Artist Bisa Butler paints with fabric. Through stunning contemporary quilts, she crafts life-sized historical portraits of Black men, women, and children whose stories may have been forgotten or completely overlooked.
Using a variety of fabrics, Butler employs a painterly approach to how she produces her work. She layers fabrics as a painter would layer pigment and pieces each element together—down to the highlight on a nose or the shading on a lower lip. This meticulous part of her artistic practice can take about 200 hours, as some of the quilts are 88 inches long. Once everything is pieced together, Butler uses a long arm quilting machine to stitch it in place.

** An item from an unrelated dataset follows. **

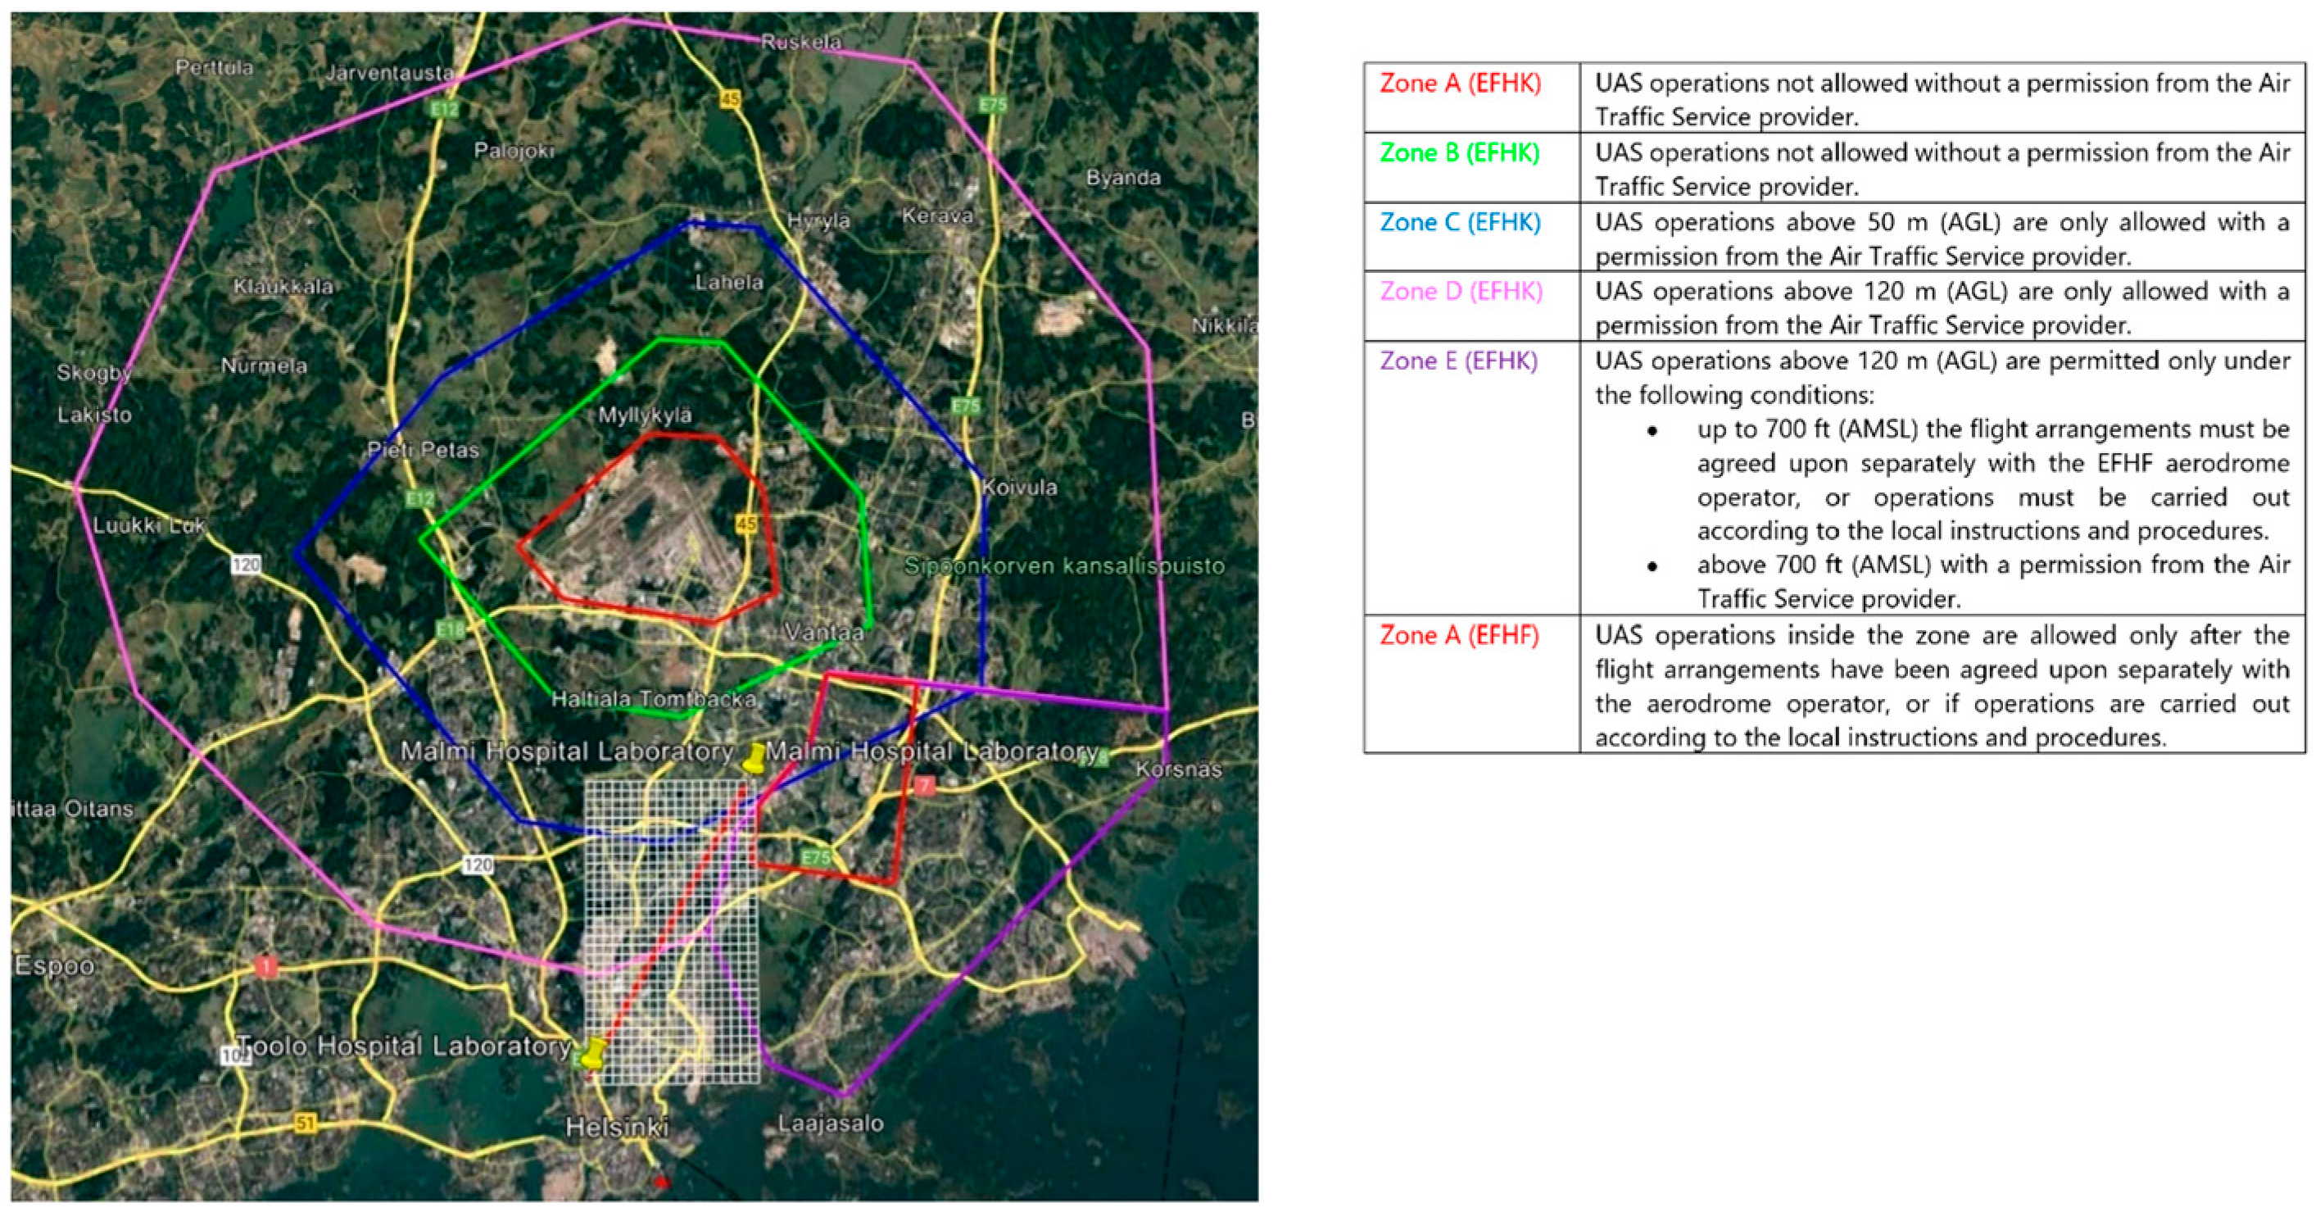Click the E18 road marker west of airport
Image resolution: width=2320 pixels, height=1212 pixels.
[x=449, y=629]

In creating her monumental quilt art, Butler is bringing history to light. “My community has been marginalized for hundreds of years,” she writes in her artist statement. “While we have been right beside our white counterparts experiencing and creating history, our contributions and perspectives have been ignored, unrecorded, and lost. It is only a few years ago that it was acknowledged that the White House was built by slaves. Right there in the seat of power of our country African Americans were creating and contributing while their names were lost to history.
“My subjects are African Americans from ordinary walks of life who may have sat for a formal family portrait or may have been documented by a passing photographer,” she explains. “Like the builders of the White House, they have no names or captions to tell us who they were.”
Butler is both fascinated by and feels connected to the folks she depicts. “I feel these people; I know these stories because I have grown up with them my whole life,” she explains, having listened to her elders and heard about their struggles as well as their unconditional love of family.
Though represented in colorful patterned fabrics, the portraits highlight the quiet dignity of her subjects as the figures engage with viewers by looking them in the eye. “I am inviting a reimagining and a contemporary dialogue about age-old issues, still problematic in our culture, through the comforting, embracing medium of the quilt. I am expressing what I believe is the equal value of all humans.”